Louise Élisabeth of France

Louise Élisabeth

Louise Élisabeth de France, Duchess of Parma, in court dress, by Jean-Marc Nattier, (posthumous, 1761)
Duchess consort of Parma, Piacenza and Guastalla
Tenure 18 October 1748 – 6 December 1759
Born (1727-08-14)14 August 1727
Palace of Versailles, France
Died 6 December 1759(1759-12-06) (aged 32)
Palace of Versailles, France
Burial Royal Basilica of Saint Denis
Spouse Philip, Duke of Parma
Issue Isabella, Archduchess of Austria
Ferdinand, Duke of Parma
Maria Luisa, Queen of Spain
Full name
Marie Louise Élisabeth de France
House Bourbon
Father Louis XV of France
Mother Maria Leszczyńska

Louise Élisabeth de France[1][2][3] (Marie Louise Élisabeth; 14 August 1727 – 6 December 1759) was the eldest daughter of King Louis XV of France and his Queen consort, Maria Leszczyńska, and the elder twin sister of Anne Henriette de France. As the daughter of the king, she was a Daughter of France (fille de France). She married Infante Philip, younger son of Philip V of Spain, and later became Duchess of Parma. In secondary sources she is referred to also as "Louise Élisabeth of France".[4][5]

Early life

Marie Louise Élisabeth de France and her twin sister Henriette de France were born at the Palace of Versailles on 14 August 1727 to Louis XV of France and his wife, the Polish born queen, Maria Leszczyńska. With her younger twin, she was baptised at Versailles on 27 April 1737. She was known at court as Madame Royale, Madame Première, Madame Élisabeth, and also as Babette within her family circle.

She was put in the care of Marie Isabelle de Rohan, duchesse de Tallard.

Élisabeth was raised at Versailles with her twin sister, Henriette, their younger sisters Marie-Louise, Marie Adélaïde, and their brother, the Dauphin. She and her brother were the only ones who got married, and only Adélaïde and Victoire lived to see the fall of the Ancien Régime under the reign of their nephew, Louis XVI.


Her prospective engagement to the Infante Philip of Spain was announced at court in February 1739, when she was eleven years old. Philip was the third son of Louis XV's uncle, Philip V d'Anjou, King of Spain, and of his second wife, Elizabeth of Parma. Through his mother, he inherited the Duchy of Parma and with his wife founded the House of Bourbon-Parma.

This engagement followed a tradition dating back to 1559 of cementing military and political alliances between the Catholic powers of France and Spain with royal marriages. Despite this and the fact that Philip was her father's first cousin, the announcement of the marriage agreement was not well received at the French court, as there was little chance that Philip would become King of Spain.

The twelve-year-old Élisabeth was married by proxy on 26 August 1739, not having met her future husband beforehand. Afterwards, she was known as Madame Infanta at the court of Louis XV.

She met her nineteen-year-old husband some thirty kilometers northeast of Madrid, at Alcalá de Henares, where the marriage ceremony took place on 25 October 1739.

### Directive A
Translate this sentence from the article on Louise Élisabeth of France into Spanish: "The twelve-year-old Élisabeth was married by proxy on 26 August 1739, not having met her future husband beforehand."
### Directive B
In the entries, rewrite everything from "Click the first liker avatar with pink logo" down to "This screenshot has height=420, width=381.", swapping "first" for "second" and keeping the rest unchanged.

### Supplied records

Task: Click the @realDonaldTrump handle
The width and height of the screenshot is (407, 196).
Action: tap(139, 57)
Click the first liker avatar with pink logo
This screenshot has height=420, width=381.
...
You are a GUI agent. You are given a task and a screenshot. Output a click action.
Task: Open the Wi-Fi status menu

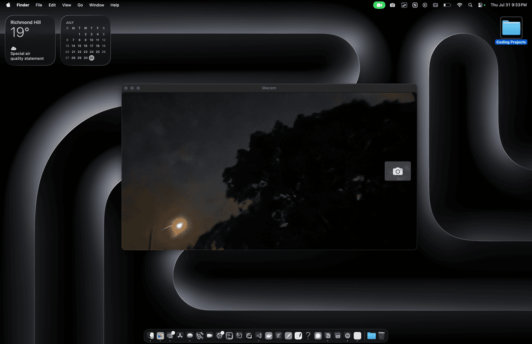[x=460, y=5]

### Output A
Élisabeth, de doce años, se casó por poderes el 26 de agosto de 1739, sin haber conocido previamente a su futuro marido.

### Output B
Click the second liker avatar with pink logo
This screenshot has height=420, width=381.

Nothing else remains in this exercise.